--- Start of Dataset ---

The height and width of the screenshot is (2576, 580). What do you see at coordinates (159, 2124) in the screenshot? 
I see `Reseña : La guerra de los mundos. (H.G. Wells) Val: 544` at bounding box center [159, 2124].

--- End of Dataset ---
--- Start of Dataset ---

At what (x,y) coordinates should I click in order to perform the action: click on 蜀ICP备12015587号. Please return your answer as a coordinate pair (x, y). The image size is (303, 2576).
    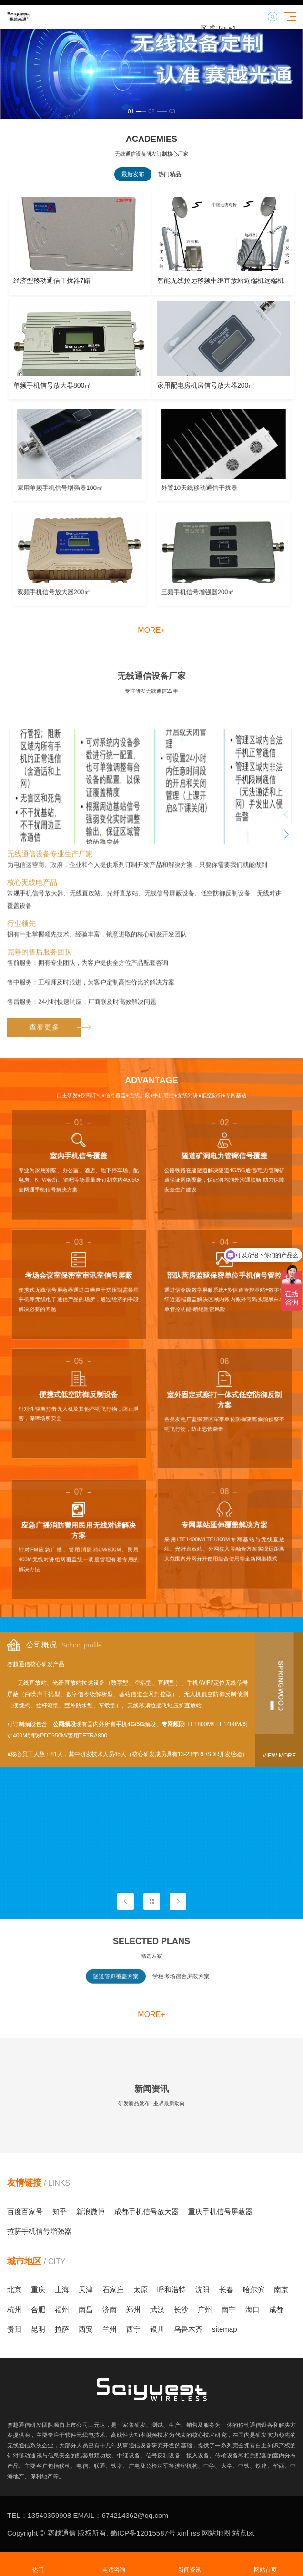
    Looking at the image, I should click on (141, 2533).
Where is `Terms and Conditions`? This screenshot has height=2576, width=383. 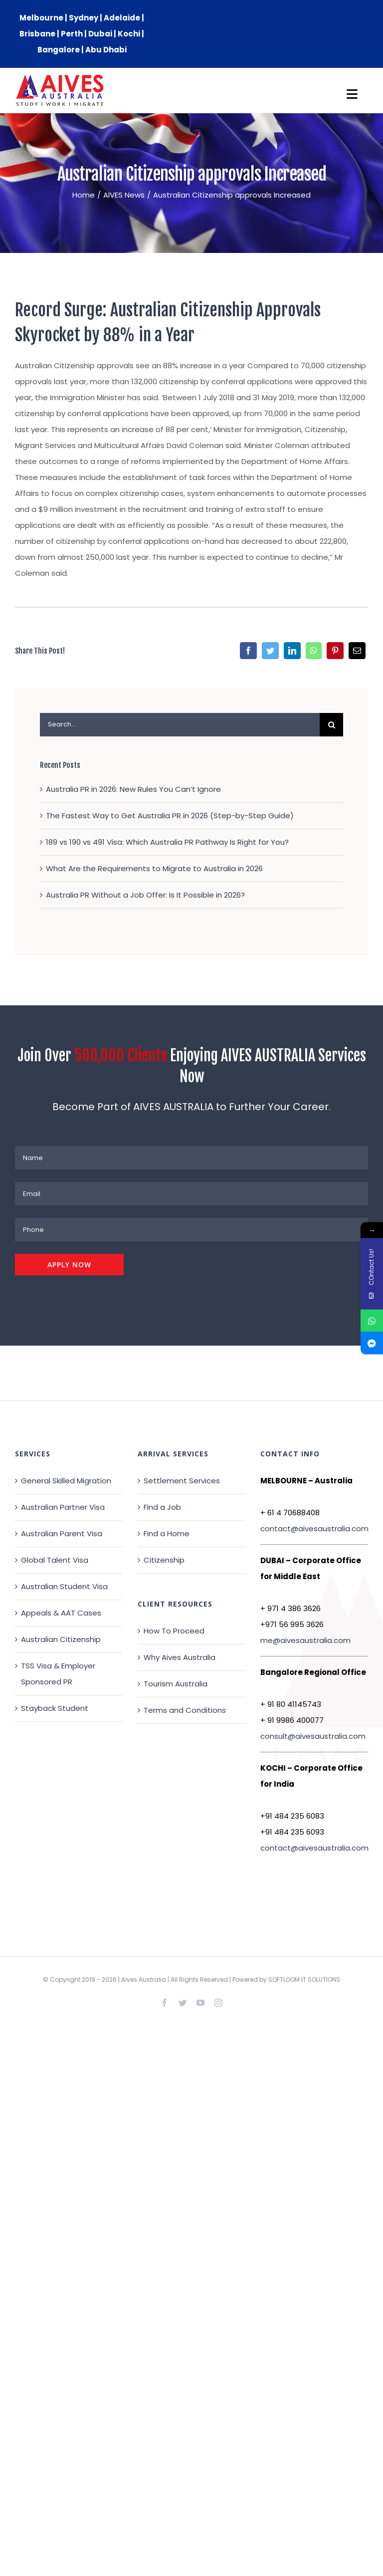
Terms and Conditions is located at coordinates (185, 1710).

--- End of Dataset ---
--- Start of Dataset ---

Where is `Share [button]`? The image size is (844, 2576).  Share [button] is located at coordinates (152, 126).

--- End of Dataset ---

Objective:
Please rewrite the data from the line that contains "The height and" through the line that contains "center [159, 2124].", inclusive, changing "screenshot" to "image" and leaving everything else the same. Return only those lines.

Full answer:
The height and width of the image is (2576, 580). What do you see at coordinates (159, 2124) in the image? 
I see `Reseña : La guerra de los mundos. (H.G. Wells) Val: 544` at bounding box center [159, 2124].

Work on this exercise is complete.